しかし、昨今では気候変動や輸送環境の多様化、IoT連携による24時間稼働など、これまで経験がなかった“新たな壊れ方”や“想定外の環境ストレス”が頻出しています。

ここで重要なのが、“未知のリスクをどうラテラル(多角的)に予測し、規格に反映していくか”という姿勢です。

例えば、高温と振動が重なる複合ストレス下で発生する“見落としがちなトラブル”を可視化し、カスタムプロファイルを作成して評価する。

あるいは、サプライチェーン各社がJIS C 60068のデータをクラウドで共有し、各段階での工程管理パラメータ自動連携を目指す。

こうした発想で“次世代の現場力”を高めることが可能です。

まとめ:JIS C 60068の活用が現場を変革する

JIS C 60068に基づいた環境試験は、単なる「検査」ではなく、“製品信頼性”を体系的に証明し設計・開発・生産・品質管理すべての現場を進化させる武器です。

バイヤー・サプライヤー双方が“同じ基準・見えるデータ”で会話を重ねれば、価格競争に陥りにくく、製品バリューの最大化が可能です。

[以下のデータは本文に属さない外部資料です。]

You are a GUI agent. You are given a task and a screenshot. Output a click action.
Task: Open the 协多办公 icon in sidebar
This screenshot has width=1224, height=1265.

また、日本独特の昭和的なアナログ現場力も“形式知”として蓄積し、最新の環境試験と融合させることで、アジア発グローバルスタンダード創出も夢ではありません。

これからの製造業は、“環境試験データ”を起点に、業界全体でレベルアップを図る時代です。

ぜひ貴社でも、JIS C 60068の本質活用に取り組んでみてください。